Git Product home page Git Product logo

Comments (14)

mintern avatar mintern commented on September 23, 2024 1

The error is happening in the constructor: new PdfReader(inputStream).

I'm locating the file now to see if it can be shared.

from openpdf.

riccardo-noviello avatar riccardo-noviello commented on September 23, 2024 1

Ok, so I have done a fair bit of reading, and interestingly my search had some correlation with Acrobat Reader 9 mentioned a few times, not 100% sure though this is the cause of the problem.

A file TRAILER in PDFs contains information about the number of objects in the document and such. This is, in my understanding, mandatory. Although it looks like some file do not have a TRAILER keyword followed by a TRAILER dictionary, instead this information live in the XREF stream dictionary, but technically it's still a valid trailer.

Unfortunately I was unable to recreate a unit test because I don't have a PDF with such structure described above. Regarding your comment to provide an empty PdfDictionary instead of null, it makes sense, but this cannot be a justifiable fix without proper testing.

Given you are unable to share the malformed pdf document, I'd suggest you edit the PdfReader class, specifically make protected PdfDictionary readXrefSection() method return an empty PdfDictionary instead of null just as you suggested. Then see if you can read your PDF, if you can then I guess there should be a possible fix, otherwise it is probably a corrupted file.

_GIVEN TASK A_. Reproduce the passage of the OpenPDF thread that begins at the words "riccardo-noviello avatar riccardo-noviello" and ends after the words "of the problem.".
The forum thread and the rows are unrelated to each other.

_MATERIAL FOR THIS TASK_.
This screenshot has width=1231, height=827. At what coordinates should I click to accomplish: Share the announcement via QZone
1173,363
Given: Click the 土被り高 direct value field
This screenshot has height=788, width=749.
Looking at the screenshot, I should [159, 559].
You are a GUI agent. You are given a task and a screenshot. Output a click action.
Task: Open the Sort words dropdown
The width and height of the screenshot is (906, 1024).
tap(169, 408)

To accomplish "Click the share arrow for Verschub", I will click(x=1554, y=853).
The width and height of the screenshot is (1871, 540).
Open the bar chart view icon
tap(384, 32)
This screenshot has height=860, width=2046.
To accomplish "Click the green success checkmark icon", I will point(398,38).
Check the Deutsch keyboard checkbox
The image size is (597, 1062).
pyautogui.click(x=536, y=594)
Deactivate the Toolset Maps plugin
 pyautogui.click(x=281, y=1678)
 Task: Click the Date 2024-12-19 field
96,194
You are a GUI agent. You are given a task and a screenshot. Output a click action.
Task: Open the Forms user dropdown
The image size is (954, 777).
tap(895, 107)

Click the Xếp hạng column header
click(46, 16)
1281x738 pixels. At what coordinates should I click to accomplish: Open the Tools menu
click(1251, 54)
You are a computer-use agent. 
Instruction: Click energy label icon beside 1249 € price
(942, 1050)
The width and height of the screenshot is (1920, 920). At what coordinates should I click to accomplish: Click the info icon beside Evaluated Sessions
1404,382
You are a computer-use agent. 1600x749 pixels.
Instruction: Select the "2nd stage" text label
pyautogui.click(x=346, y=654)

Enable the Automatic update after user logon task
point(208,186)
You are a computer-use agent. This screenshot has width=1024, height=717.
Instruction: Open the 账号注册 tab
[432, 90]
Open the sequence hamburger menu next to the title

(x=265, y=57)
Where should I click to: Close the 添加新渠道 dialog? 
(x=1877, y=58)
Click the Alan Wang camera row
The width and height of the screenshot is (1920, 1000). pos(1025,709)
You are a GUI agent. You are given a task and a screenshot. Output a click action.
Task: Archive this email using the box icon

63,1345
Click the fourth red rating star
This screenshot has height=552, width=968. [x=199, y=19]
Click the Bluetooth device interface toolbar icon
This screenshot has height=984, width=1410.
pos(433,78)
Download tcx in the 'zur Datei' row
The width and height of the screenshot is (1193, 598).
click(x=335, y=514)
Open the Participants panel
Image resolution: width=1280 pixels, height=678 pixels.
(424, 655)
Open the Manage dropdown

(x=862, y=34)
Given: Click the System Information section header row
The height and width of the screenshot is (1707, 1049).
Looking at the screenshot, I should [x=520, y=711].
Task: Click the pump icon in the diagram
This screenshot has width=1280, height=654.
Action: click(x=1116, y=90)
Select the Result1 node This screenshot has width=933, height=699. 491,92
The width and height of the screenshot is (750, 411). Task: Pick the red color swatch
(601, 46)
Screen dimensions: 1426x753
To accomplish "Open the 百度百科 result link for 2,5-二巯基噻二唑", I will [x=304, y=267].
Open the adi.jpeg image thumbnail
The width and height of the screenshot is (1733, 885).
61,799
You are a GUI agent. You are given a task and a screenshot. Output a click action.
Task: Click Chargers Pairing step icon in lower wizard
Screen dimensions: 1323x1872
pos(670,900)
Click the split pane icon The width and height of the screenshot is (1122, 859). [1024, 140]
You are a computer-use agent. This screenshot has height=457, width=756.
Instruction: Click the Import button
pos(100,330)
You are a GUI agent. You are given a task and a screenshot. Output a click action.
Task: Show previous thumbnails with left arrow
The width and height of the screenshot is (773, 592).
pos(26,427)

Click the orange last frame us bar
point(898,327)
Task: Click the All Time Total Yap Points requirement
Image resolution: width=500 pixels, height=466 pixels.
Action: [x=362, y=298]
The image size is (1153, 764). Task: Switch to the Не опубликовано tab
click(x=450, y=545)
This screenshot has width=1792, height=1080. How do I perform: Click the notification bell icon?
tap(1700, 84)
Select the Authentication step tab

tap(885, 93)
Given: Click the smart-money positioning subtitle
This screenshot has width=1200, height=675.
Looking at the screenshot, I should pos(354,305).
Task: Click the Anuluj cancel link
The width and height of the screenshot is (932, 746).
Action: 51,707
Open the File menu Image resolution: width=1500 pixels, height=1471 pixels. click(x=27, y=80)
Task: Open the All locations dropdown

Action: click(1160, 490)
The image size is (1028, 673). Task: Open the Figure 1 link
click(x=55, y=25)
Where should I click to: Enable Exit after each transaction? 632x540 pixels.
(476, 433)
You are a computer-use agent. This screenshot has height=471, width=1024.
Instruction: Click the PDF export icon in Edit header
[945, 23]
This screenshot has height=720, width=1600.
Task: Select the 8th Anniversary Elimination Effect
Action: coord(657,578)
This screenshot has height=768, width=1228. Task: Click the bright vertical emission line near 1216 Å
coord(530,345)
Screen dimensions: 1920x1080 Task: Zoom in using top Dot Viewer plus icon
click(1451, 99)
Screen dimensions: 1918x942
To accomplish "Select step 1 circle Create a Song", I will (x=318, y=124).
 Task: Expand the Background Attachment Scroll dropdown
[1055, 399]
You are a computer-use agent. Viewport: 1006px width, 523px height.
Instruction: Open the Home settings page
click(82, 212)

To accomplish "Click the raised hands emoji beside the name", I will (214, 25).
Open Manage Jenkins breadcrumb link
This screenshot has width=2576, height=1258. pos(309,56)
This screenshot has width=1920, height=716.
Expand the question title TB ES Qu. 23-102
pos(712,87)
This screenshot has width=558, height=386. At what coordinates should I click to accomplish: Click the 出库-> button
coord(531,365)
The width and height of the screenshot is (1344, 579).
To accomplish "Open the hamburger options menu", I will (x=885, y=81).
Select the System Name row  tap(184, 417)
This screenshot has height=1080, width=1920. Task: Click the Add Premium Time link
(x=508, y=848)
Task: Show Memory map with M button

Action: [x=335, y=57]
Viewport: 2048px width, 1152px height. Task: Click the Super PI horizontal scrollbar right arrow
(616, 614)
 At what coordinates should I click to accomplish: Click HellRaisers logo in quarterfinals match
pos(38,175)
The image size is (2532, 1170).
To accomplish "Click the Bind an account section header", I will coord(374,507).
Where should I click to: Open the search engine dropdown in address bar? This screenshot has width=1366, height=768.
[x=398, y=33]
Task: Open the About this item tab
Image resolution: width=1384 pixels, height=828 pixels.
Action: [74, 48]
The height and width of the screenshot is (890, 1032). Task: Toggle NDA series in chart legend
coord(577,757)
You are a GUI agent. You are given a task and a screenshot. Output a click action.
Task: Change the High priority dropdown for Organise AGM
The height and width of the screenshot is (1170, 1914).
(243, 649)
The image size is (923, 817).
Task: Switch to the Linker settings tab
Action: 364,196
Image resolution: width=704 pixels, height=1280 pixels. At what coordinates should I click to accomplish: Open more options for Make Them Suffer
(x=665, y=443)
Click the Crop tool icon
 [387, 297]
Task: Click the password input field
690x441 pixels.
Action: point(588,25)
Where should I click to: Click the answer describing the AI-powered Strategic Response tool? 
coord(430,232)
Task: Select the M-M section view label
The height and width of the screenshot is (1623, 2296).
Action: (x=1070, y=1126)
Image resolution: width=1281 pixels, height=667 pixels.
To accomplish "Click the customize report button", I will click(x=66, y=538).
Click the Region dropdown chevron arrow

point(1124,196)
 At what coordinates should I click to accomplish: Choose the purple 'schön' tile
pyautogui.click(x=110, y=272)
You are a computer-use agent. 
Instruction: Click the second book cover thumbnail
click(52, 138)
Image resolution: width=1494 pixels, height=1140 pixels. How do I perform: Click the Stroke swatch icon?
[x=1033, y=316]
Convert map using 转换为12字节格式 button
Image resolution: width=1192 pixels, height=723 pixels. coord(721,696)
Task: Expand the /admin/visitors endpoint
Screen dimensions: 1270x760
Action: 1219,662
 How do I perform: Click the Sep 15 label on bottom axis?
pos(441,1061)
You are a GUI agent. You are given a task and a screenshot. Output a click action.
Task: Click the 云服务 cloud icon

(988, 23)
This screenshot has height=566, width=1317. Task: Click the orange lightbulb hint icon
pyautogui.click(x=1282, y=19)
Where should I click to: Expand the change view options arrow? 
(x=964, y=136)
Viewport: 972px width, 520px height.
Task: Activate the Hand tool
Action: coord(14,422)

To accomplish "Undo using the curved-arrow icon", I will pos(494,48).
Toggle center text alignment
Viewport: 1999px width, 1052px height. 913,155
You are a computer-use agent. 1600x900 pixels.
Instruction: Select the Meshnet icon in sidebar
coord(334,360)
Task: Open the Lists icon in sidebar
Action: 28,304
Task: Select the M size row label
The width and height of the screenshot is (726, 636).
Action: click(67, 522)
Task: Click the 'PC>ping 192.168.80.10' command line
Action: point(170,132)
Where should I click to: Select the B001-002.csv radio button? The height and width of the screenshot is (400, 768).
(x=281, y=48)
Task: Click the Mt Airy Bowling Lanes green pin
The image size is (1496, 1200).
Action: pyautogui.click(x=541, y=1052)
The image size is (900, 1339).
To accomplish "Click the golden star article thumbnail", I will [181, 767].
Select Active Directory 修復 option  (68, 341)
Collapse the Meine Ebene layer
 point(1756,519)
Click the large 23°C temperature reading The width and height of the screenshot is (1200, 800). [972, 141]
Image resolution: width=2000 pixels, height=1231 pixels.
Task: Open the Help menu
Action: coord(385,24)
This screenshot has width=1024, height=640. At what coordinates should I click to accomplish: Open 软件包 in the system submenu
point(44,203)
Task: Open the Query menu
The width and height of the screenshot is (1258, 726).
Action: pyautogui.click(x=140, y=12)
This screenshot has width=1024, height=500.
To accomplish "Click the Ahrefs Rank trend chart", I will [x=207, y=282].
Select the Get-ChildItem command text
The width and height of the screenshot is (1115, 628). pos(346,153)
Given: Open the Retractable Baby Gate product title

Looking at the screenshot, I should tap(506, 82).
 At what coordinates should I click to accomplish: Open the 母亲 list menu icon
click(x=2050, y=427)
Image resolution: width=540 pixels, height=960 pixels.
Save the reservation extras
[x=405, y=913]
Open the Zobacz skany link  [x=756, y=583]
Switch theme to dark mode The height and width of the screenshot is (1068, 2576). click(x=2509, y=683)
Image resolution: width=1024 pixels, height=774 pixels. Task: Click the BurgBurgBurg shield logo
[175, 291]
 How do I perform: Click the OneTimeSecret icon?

_GIVEN TASK B_. List each line of the rows that contains the string "text".

_WRITTEN RESPONSE A_.
riccardo-noviello avatar riccardo-noviello commented on September 23, 2024 1

Ok, so I have done a fair bit of reading, and interestingly my search had some correlation with Acrobat Reader 9 mentioned a few times, not 100% sure though this is the cause of the problem.

_WRITTEN RESPONSE B_.
Instruction: Select the "2nd stage" text label
Toggle center text alignment
Select the Get-ChildItem command text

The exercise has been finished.